Risk insights and expertise
Of course, while improving the claims process has significant merit, it’s far better for all concerned if incidents are reduced and prevented from happening in the first place, so QBE is harnessing the power of its claims data and working proactively with its customers and partners to deliver industry specific risk prevention insight and expertise.
Wearable tech
An initiative to help reduce the number of injuries in the workplace comes in the form of QBE’s partnership with wearable technology brand dorsaVI. The brand provides motion sensor technology that monitors postures, repetitive movements, sustained movements and muscle activity. The data gained enables unsafe work practices to be identified and risks flagged early before they result in injury.
“The whole idea is to prevent an incident happening in the first place,” says Kosova. “If we can do that we take a lot of inefficiency out of the system. If someone doesn’t go home injured they get to pick their kids up that night, they get to play sport on the weekend, they go to work the next day.”
Premiums4Good
Premiums4Good is an initiative that sees a portion of customer premiums channelled into investments that have additional social or environmental benefits – with the aim of having US$2bn of impact investments by 2025. Already this has helped a number of impact areas including sustainable energy, financial inclusion, social inclusion, diversity and gender and urban and community development.
“Customers can opt in to have 25 per cent of their premiums invested in social and environmental sustainability bonds,” explains Kosova. “It doesn’t cost them anything, and it genuinely does good.”

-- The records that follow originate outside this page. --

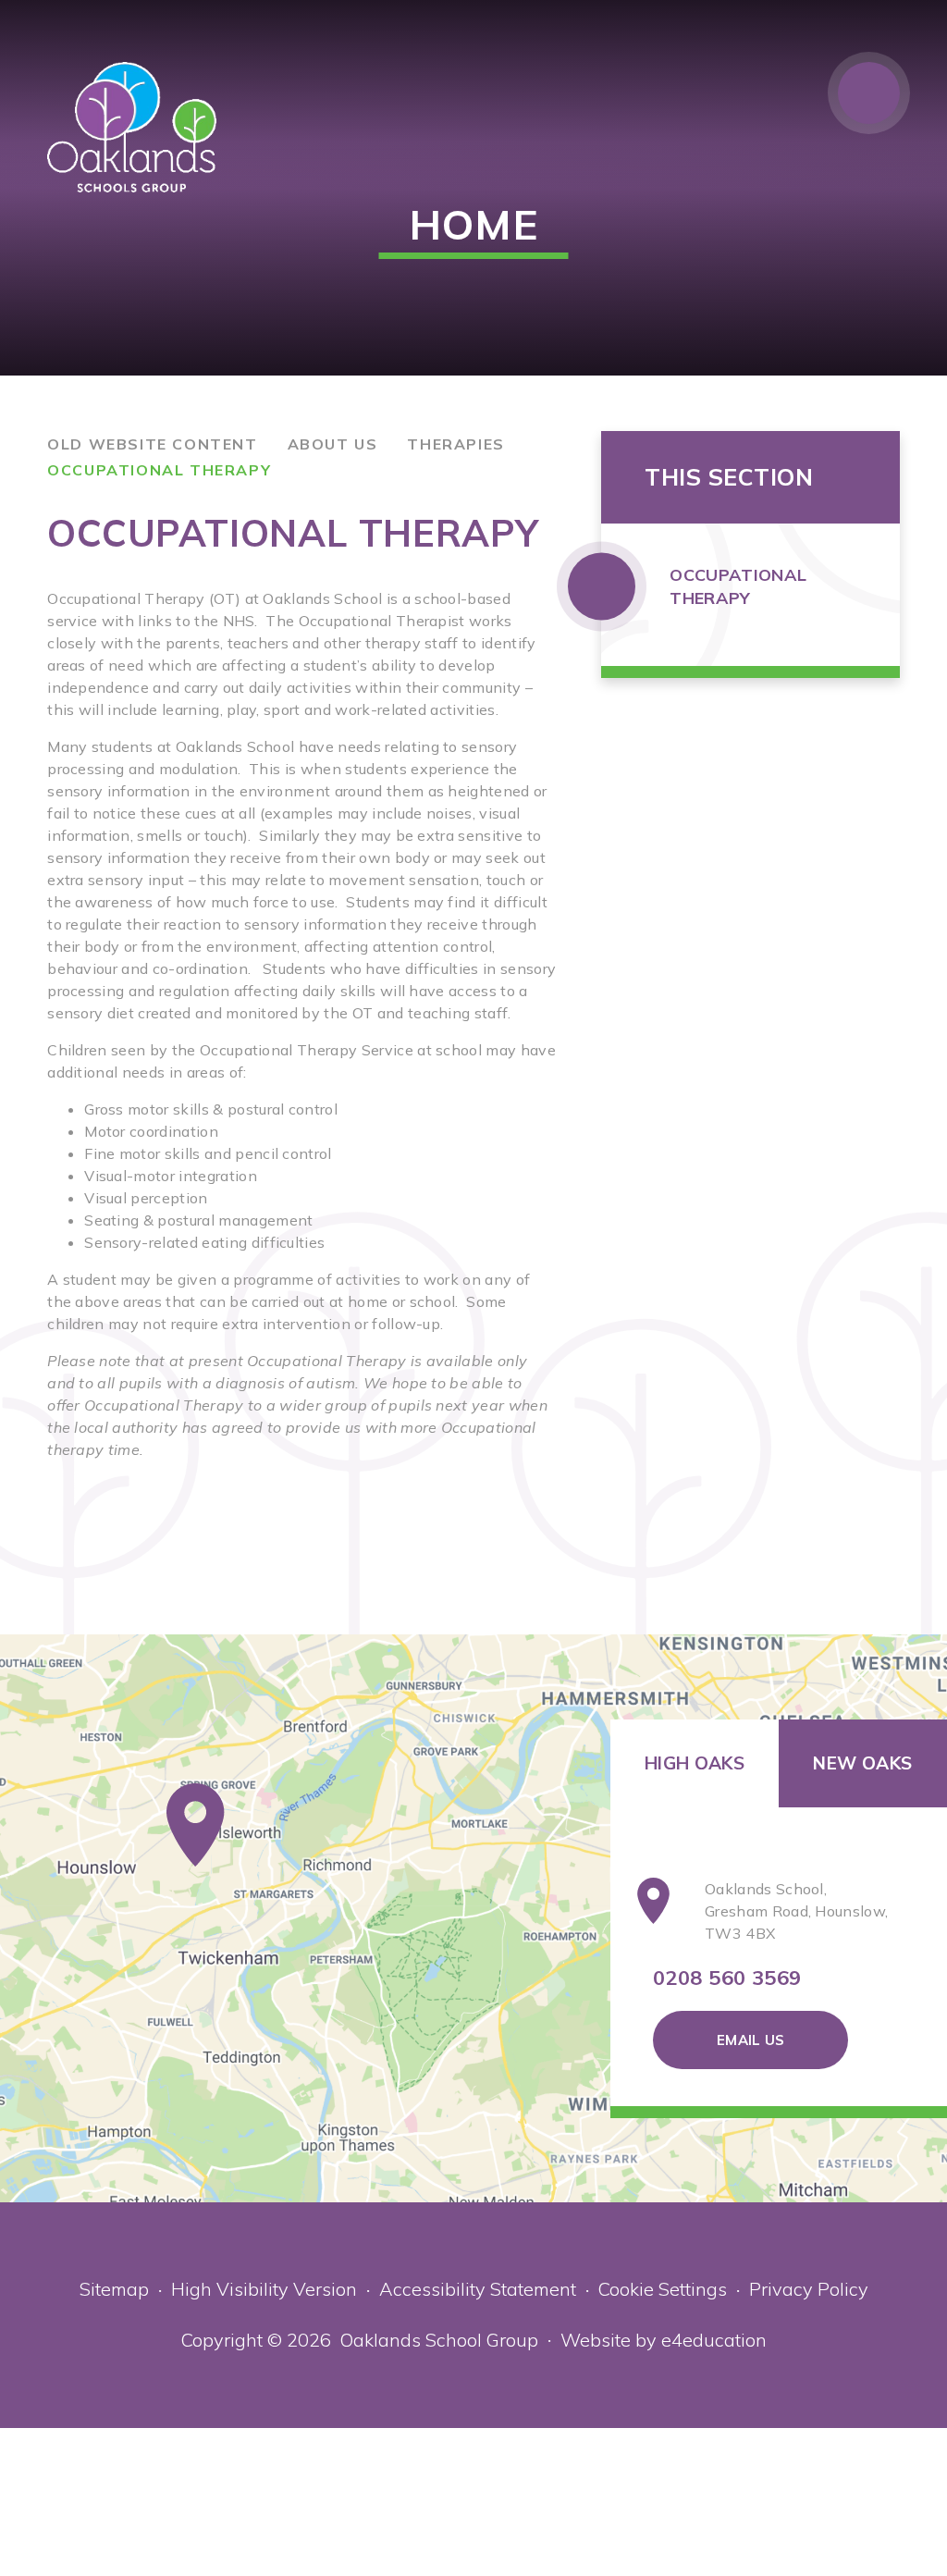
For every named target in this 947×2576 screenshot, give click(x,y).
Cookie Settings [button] (662, 2288)
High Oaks (694, 1763)
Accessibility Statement (477, 2288)
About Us (333, 444)
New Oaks (862, 1763)
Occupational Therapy (159, 470)
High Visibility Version (264, 2288)
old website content (152, 444)
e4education (714, 2339)
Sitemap (114, 2288)
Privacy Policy (808, 2288)
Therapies (455, 444)
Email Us (750, 2040)
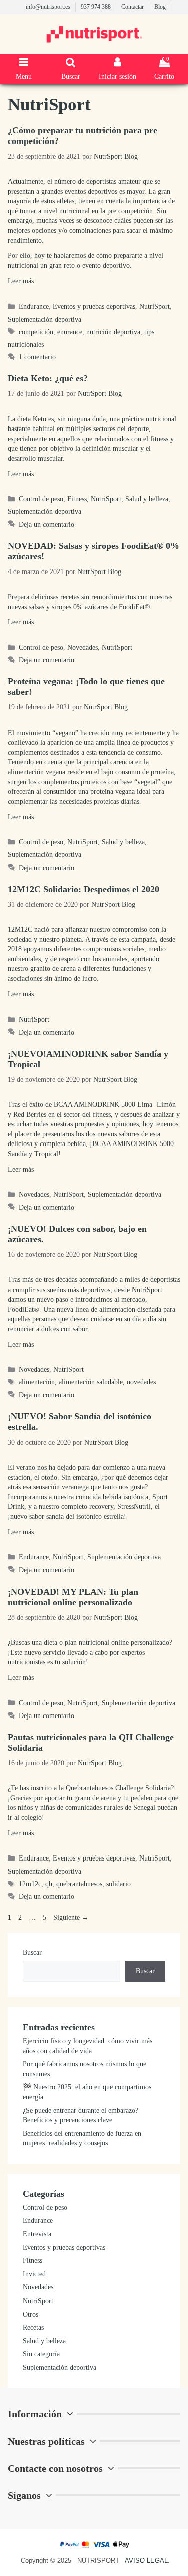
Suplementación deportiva (44, 319)
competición (36, 332)
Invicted (34, 2274)
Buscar (32, 1952)
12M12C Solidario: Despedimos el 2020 (83, 889)
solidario (118, 1884)
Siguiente (71, 1917)
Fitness (77, 499)
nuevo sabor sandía (37, 1516)
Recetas (33, 2327)
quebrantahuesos (79, 1884)
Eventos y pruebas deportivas (94, 306)
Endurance (34, 306)
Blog (160, 6)
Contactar (133, 6)
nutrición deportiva (113, 332)
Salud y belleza (146, 499)
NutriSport (154, 306)
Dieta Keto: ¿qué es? (48, 378)
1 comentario (37, 357)
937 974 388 (96, 6)
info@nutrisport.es (49, 6)
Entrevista (37, 2234)
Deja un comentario (46, 524)
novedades (141, 1382)
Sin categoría (41, 2354)
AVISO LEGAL (146, 2560)
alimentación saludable (91, 1382)
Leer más (21, 281)
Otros (30, 2314)
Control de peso (41, 499)
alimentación (37, 1382)
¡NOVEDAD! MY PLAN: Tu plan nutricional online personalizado (73, 1597)
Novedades (82, 647)
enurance (69, 332)
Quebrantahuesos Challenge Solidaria (118, 1788)
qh (48, 1884)
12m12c (30, 1884)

Co-designing bonds with customers
As well as the Premiums4Good environmental and sustainability bonds, QBE has also started externalising its investment expertise to help customers explore their own social impact bonds. The first cab off the rank is with government service delivery partner Serco, which is creating training and employment pathways for Indigenous adolescents.
“We’ve worked with them in a quasi-advisory capacity because the opportunity they have spotted is so powerful, their theory is if you can help Indigenous youth get their driver’s licence and they have access to a vehicle, they are more able to get to job interviews and stay in employment,” explains Kosova. “In combination with NSW Government, Serco is in the process of developing a social impact bond around this, which QBE through its Premium4Good’s program (and other sustainably minded investors) could choose to invest in.”
“It’s not about this warm and fuzzy stuff anymore, it’s about making a real impact and a real difference to our society. By partnering with QBE, we can achieve these ambitions together," he added.